Your assignment. Begin at the line that has "Locate an element" and stop after the line that has "watermark: 刘晓博说财经 is". Lay out those lines in the material below as a Markdown table with the columns No. and Line, skipping blank lines and leaving out the pictures.

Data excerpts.
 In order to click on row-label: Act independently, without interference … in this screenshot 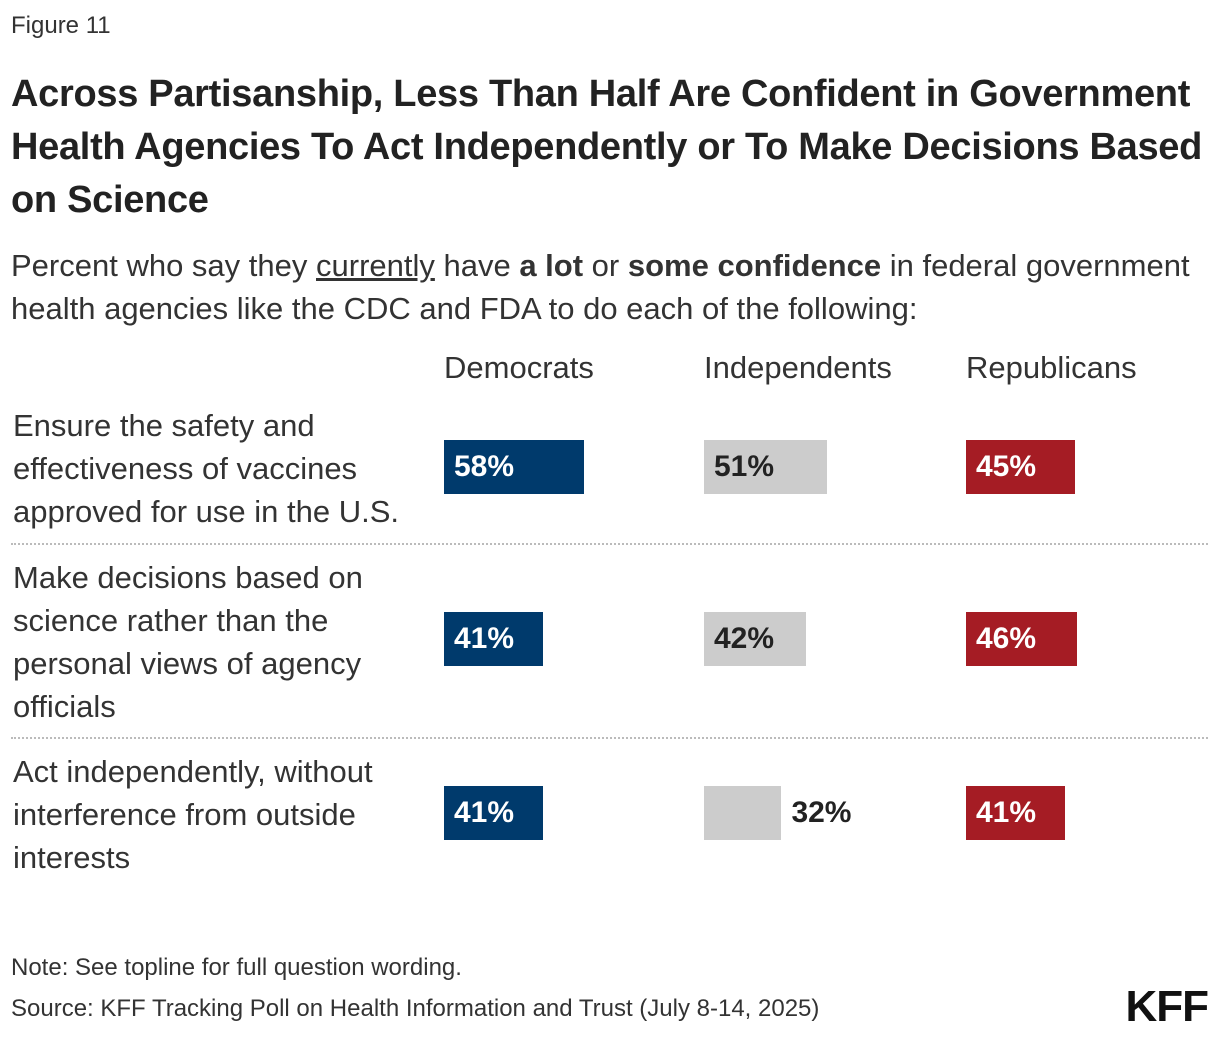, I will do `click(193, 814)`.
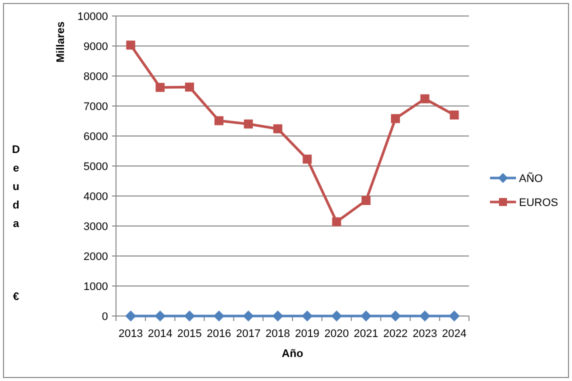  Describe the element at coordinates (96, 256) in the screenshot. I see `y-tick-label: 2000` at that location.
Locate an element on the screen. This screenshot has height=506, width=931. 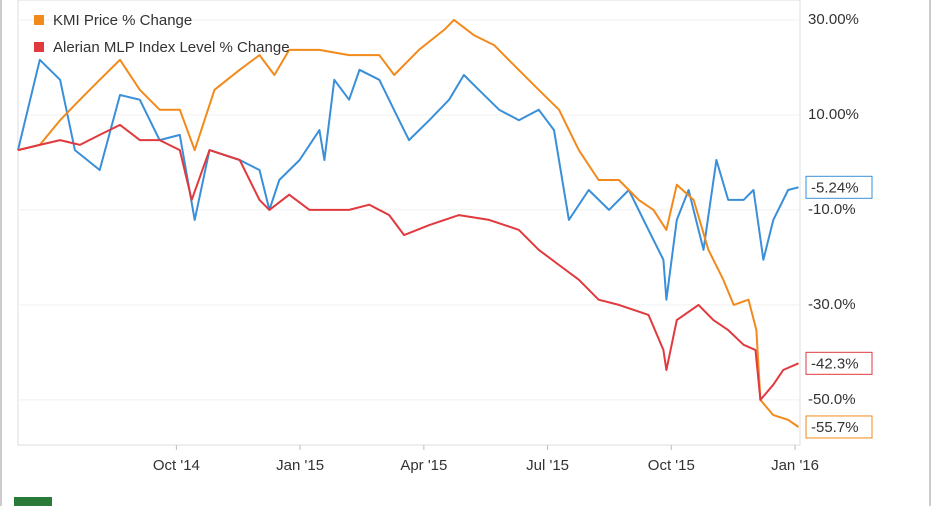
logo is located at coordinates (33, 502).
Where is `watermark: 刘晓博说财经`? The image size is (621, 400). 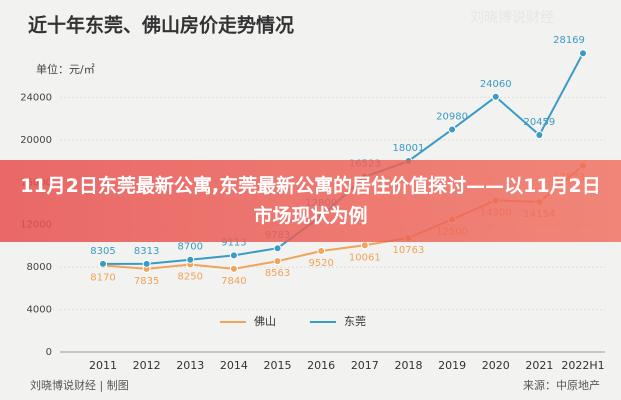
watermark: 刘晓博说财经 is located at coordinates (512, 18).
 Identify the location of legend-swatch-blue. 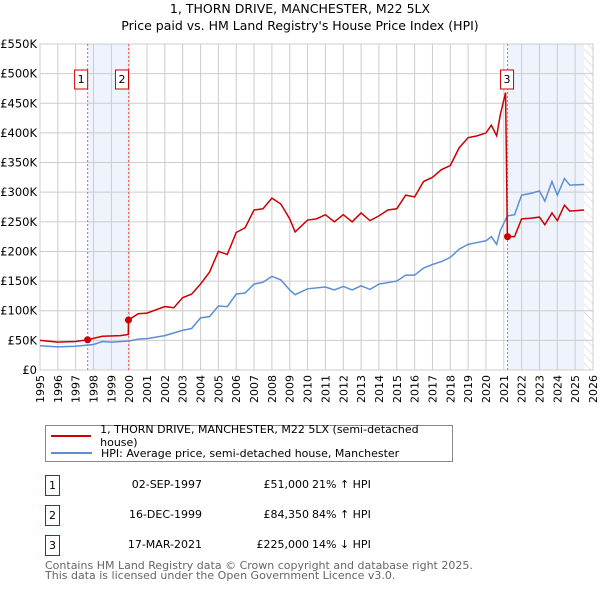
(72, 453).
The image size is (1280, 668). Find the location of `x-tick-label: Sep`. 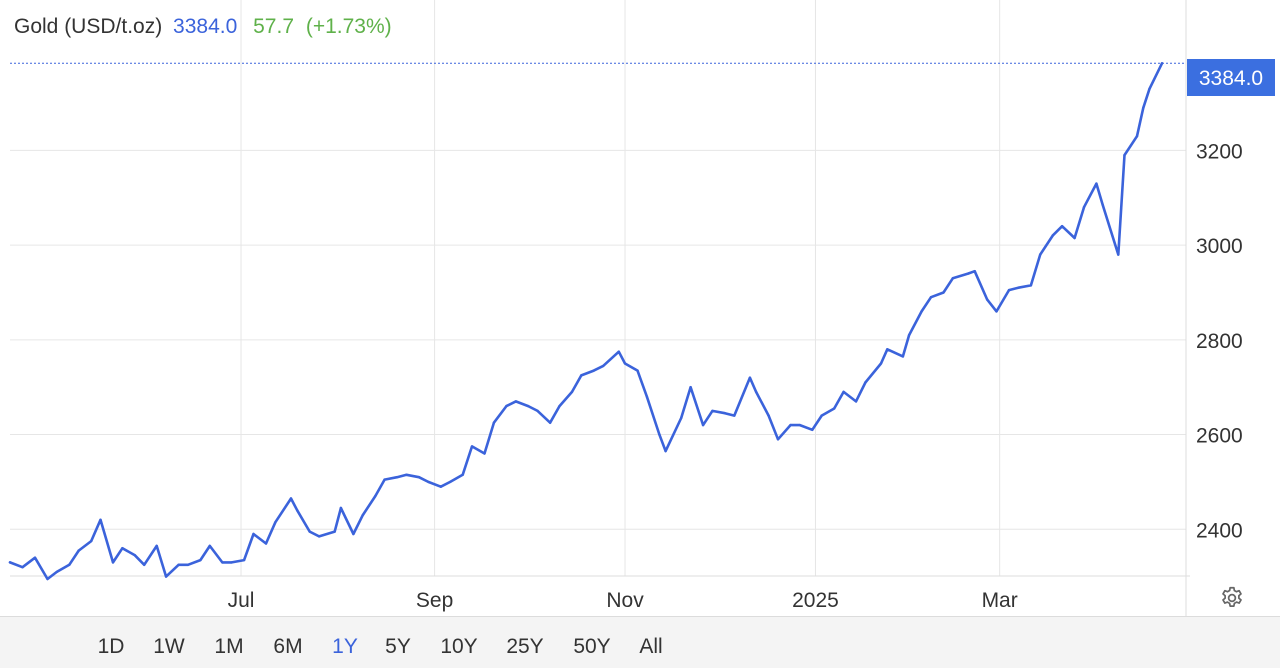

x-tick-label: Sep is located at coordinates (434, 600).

Your response.
| No. | Line |
|---|---|
| 1 | Locate an element on the screen. This screenshot has height=506, width=931.  |
| 2 | logo is located at coordinates (33, 502). |
| 3 | Where is `watermark: 刘晓博说财经`? The image size is (621, 400).  |
| 4 | watermark: 刘晓博说财经 is located at coordinates (512, 18). |